ASSIGNED TASK:
Your task is to transcribe the entries below exactly, beginning with the line containing "Voorburg (42, 2174)" and ending with the final line, and to add nothing else.
━━━━━ TASK INPUTS
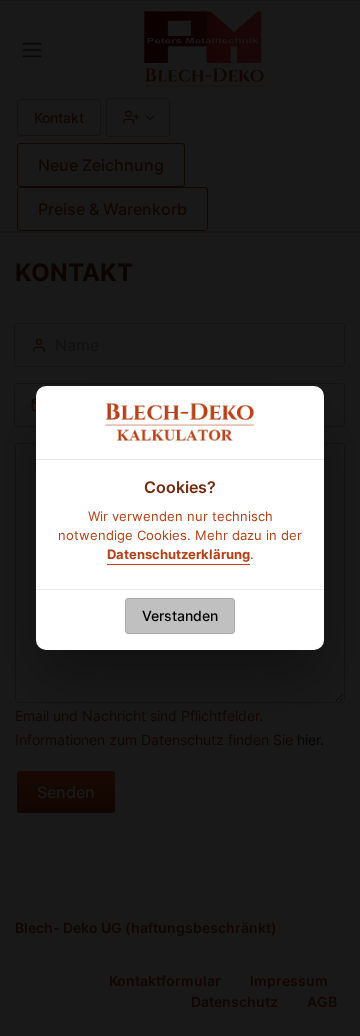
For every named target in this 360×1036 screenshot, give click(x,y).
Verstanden (180, 615)
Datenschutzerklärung (178, 554)
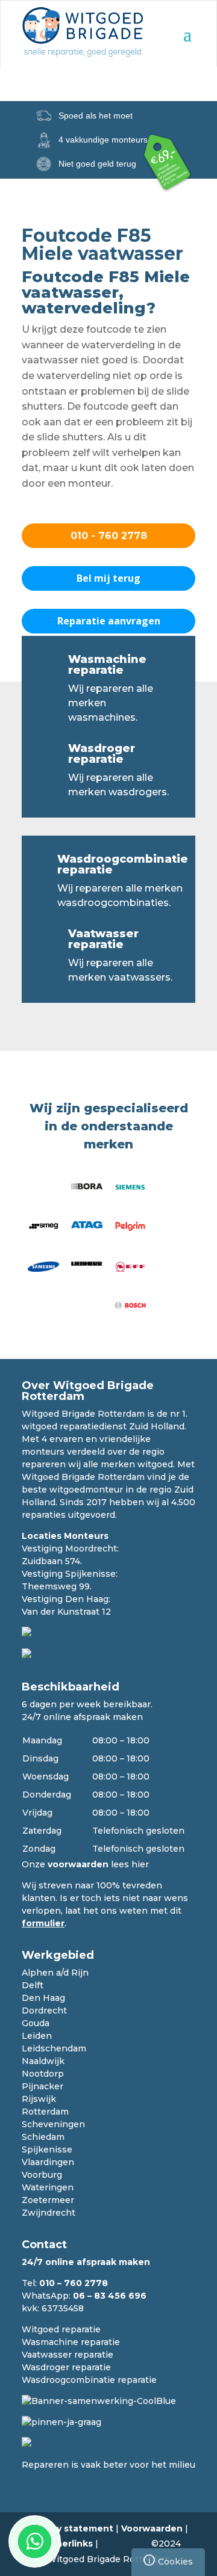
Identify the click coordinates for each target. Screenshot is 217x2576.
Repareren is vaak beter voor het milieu (108, 2464)
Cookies (170, 2560)
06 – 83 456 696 (109, 2295)
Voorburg (42, 2174)
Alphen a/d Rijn (55, 1972)
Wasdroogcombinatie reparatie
━━━━━━━━━━
ANSWER BELOW:
Voorburg (42, 2174)
Alphen a/d Rijn (55, 1972)
Wasdroogcombinatie reparatie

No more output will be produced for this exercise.